To do: Go through the material below and please tally the lines that hold the word "agent"; the number alone is the answer.

----

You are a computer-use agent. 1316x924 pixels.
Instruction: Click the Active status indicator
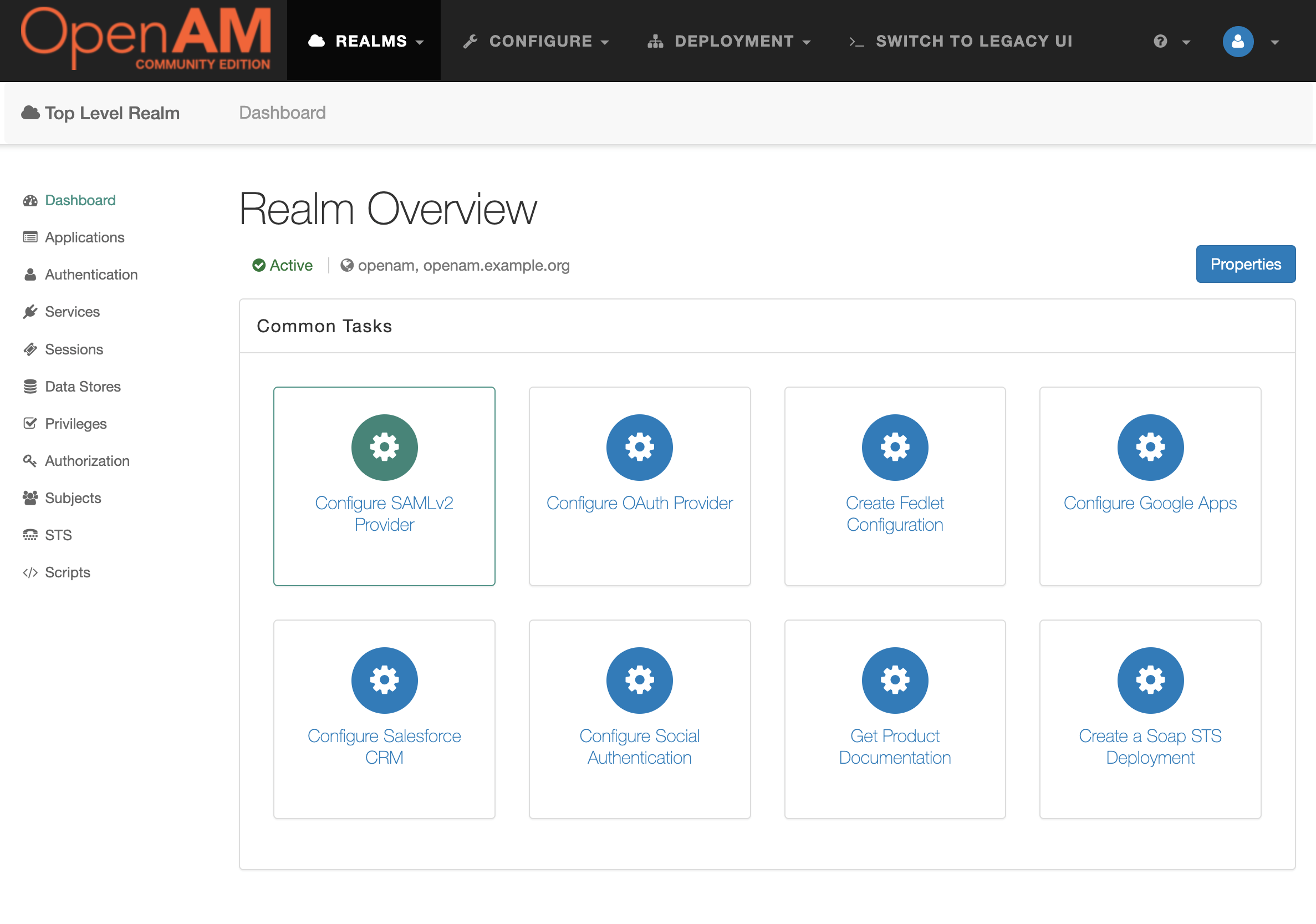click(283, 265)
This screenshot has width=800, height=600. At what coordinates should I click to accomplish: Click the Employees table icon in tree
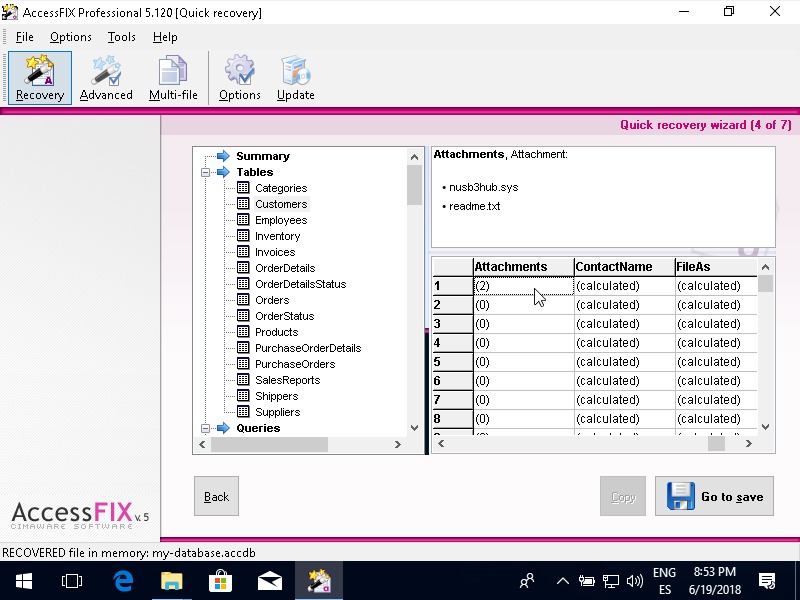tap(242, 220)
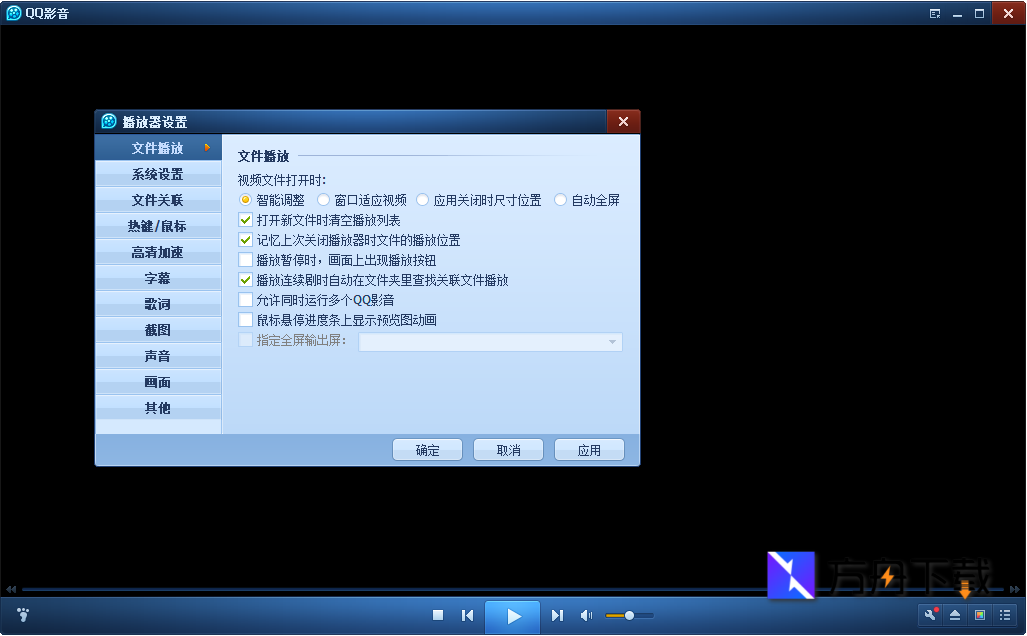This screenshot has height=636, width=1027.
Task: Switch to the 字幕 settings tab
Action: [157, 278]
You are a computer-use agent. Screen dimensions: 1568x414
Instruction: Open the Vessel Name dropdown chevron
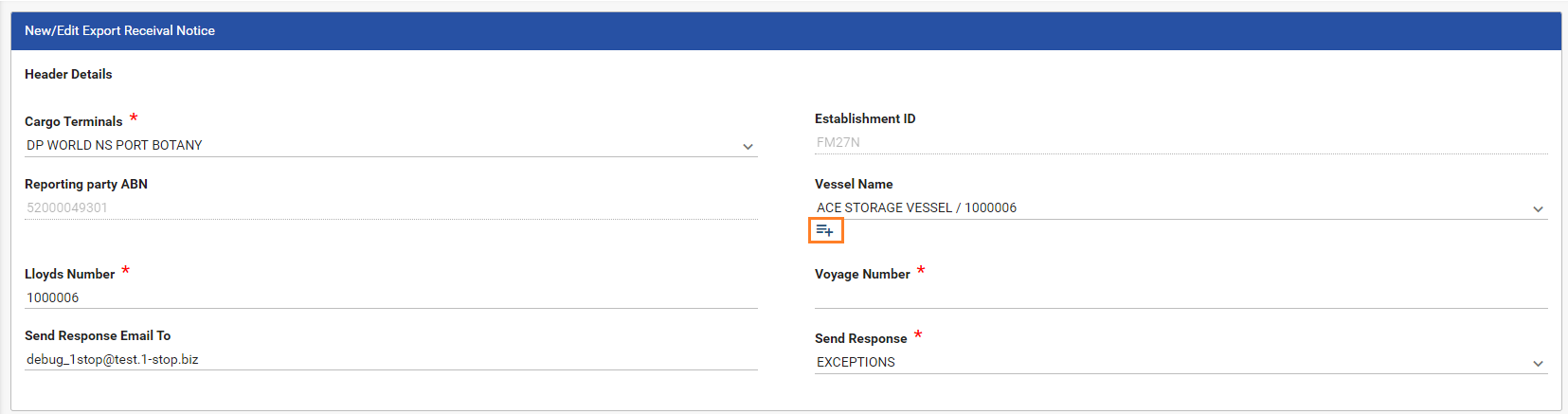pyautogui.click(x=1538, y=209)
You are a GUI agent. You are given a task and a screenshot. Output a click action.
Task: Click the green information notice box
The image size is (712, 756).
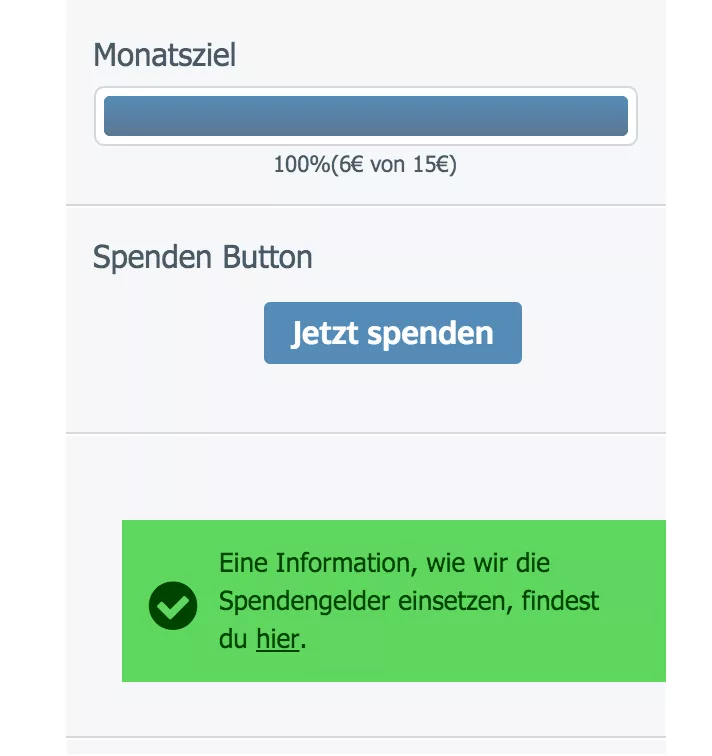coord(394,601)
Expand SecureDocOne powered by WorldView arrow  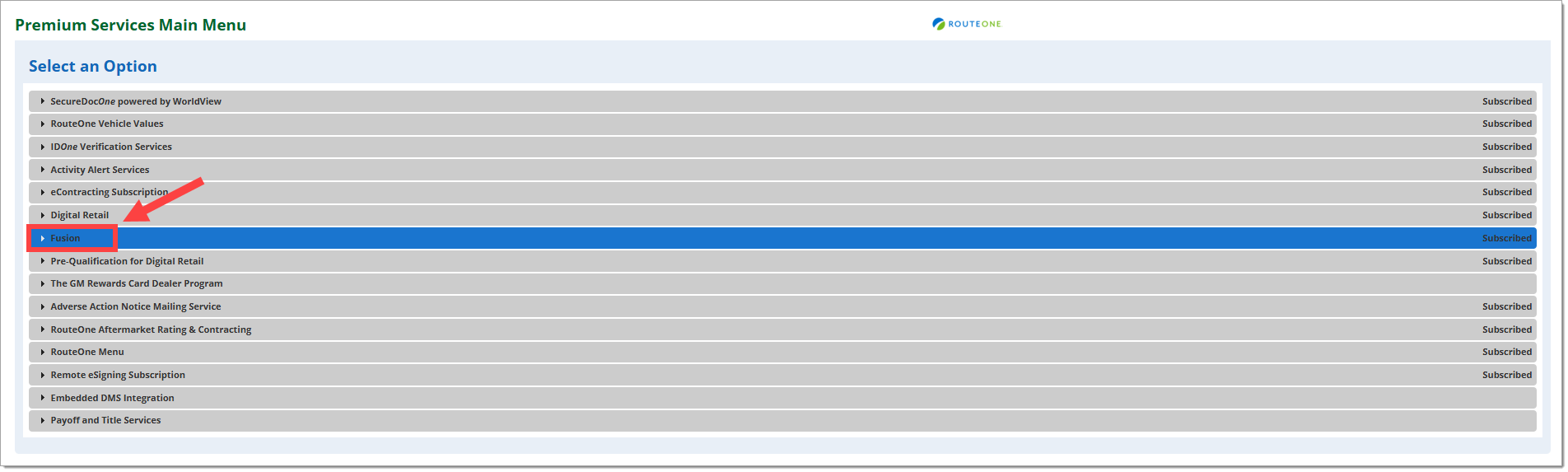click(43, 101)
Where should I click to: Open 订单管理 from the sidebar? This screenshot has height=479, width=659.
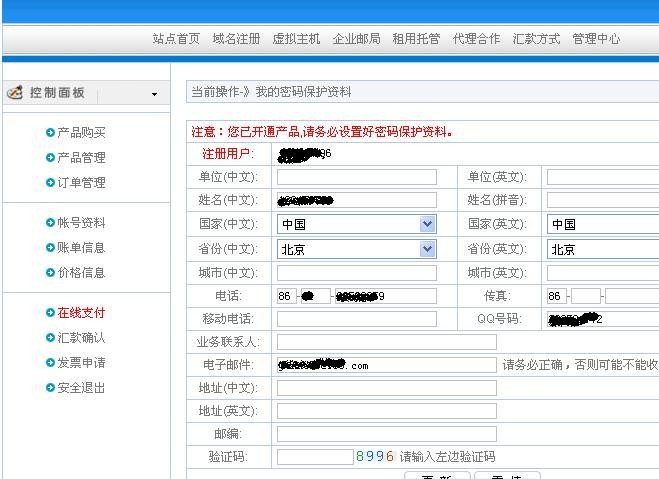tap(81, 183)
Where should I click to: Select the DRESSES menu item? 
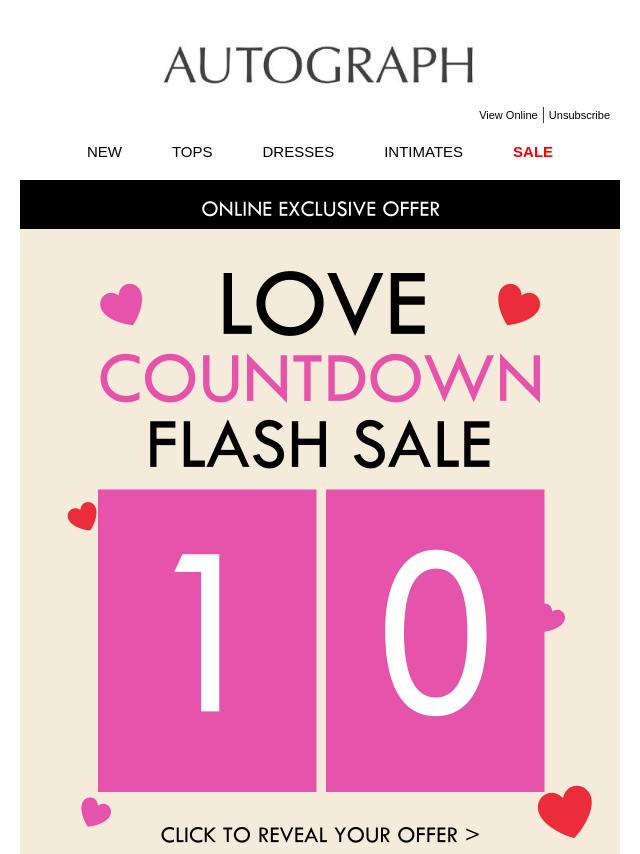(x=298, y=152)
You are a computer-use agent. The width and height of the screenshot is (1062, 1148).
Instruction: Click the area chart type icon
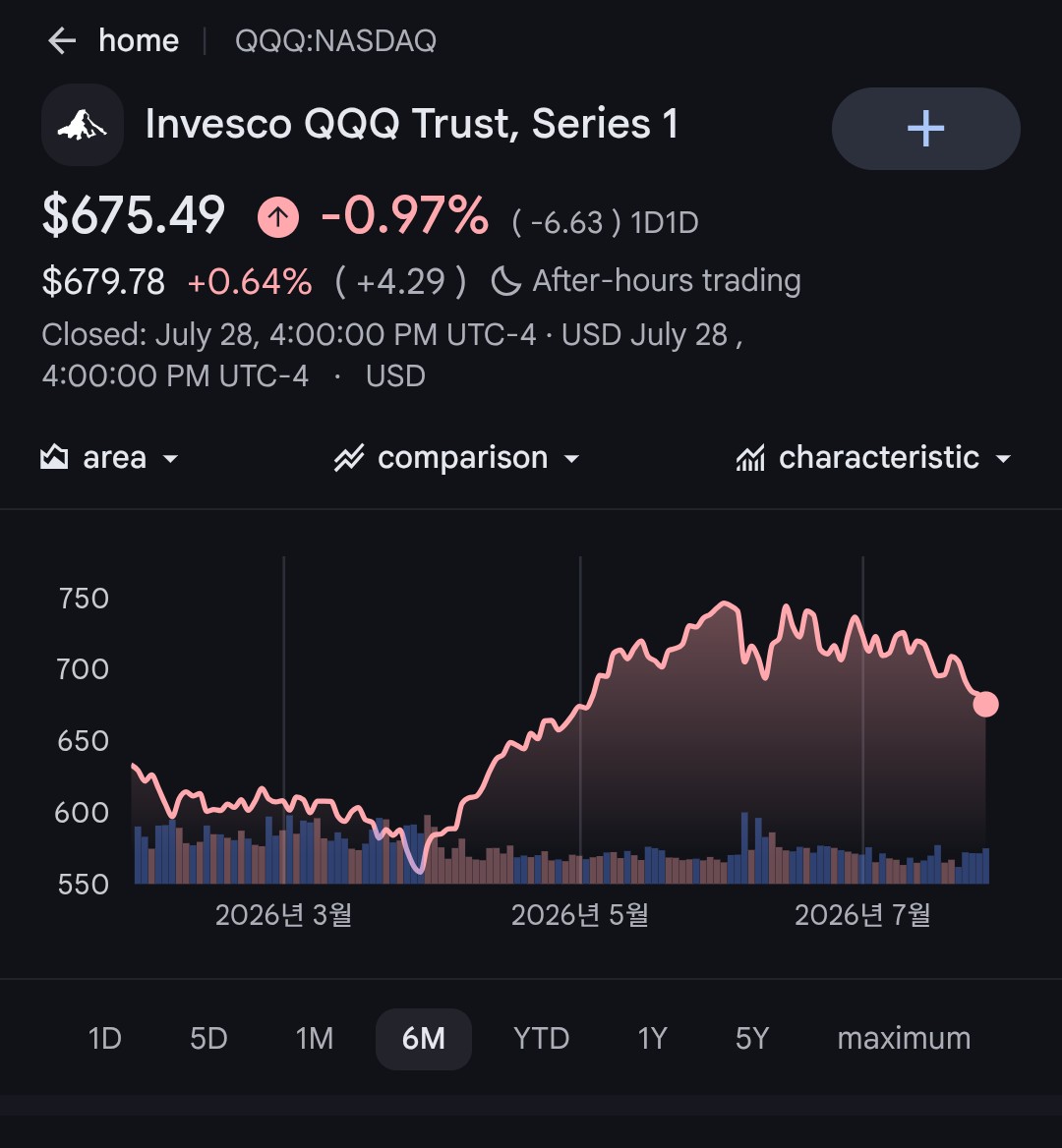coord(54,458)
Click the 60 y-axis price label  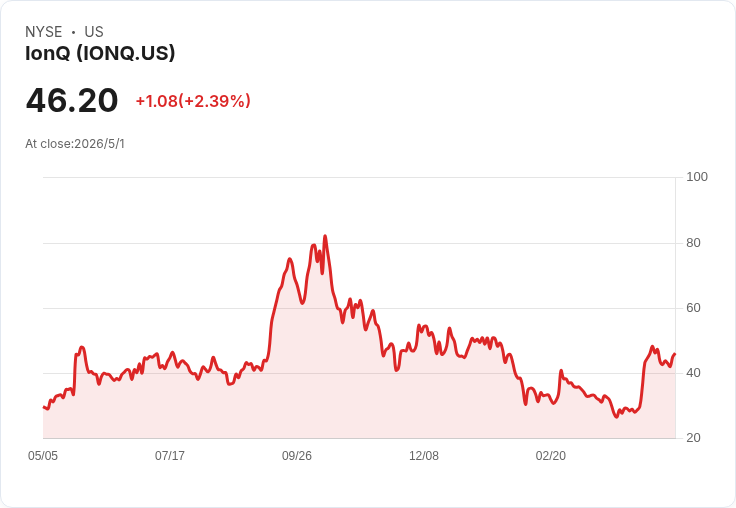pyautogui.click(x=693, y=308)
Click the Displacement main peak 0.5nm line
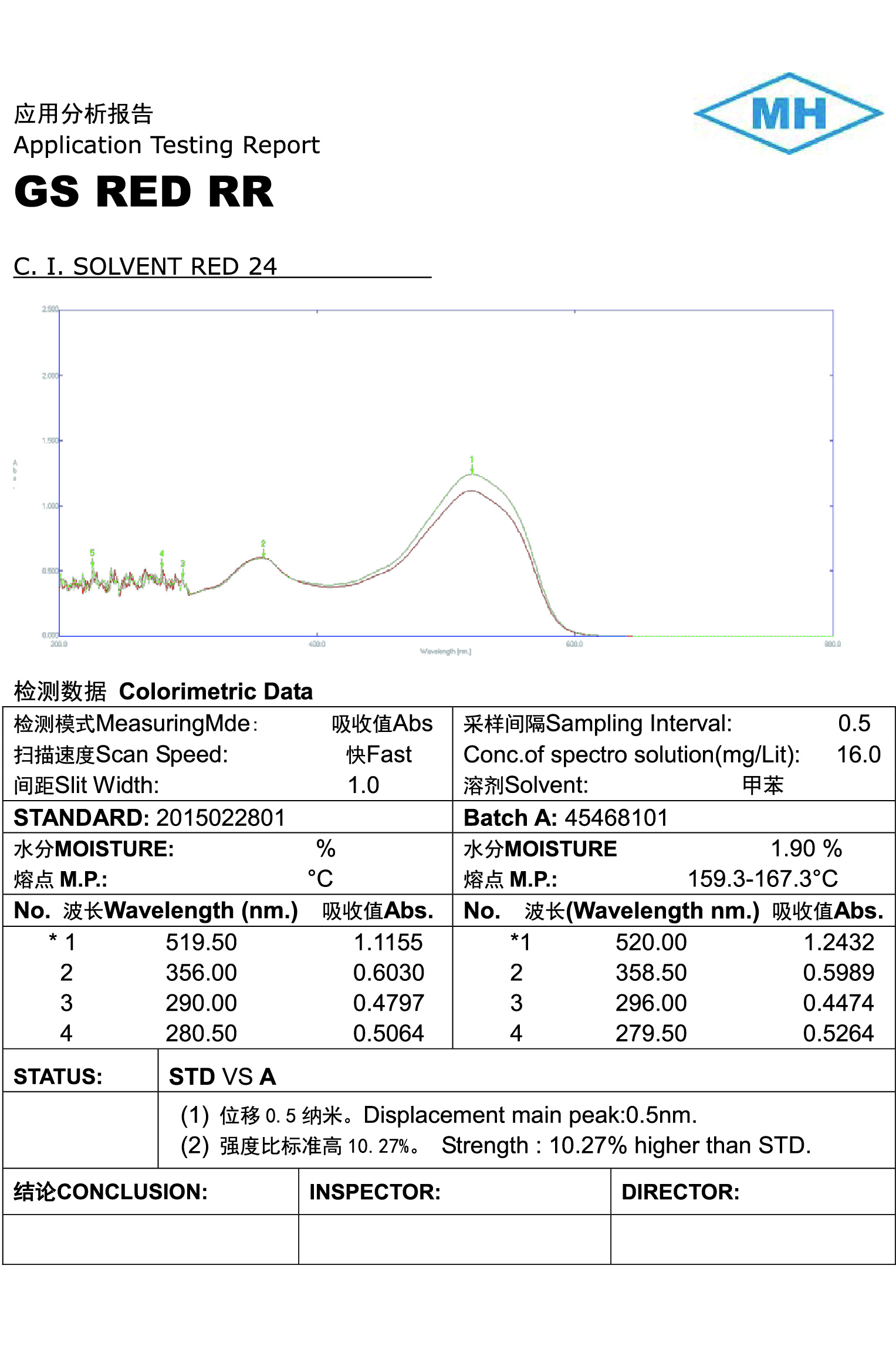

----

Reply: 4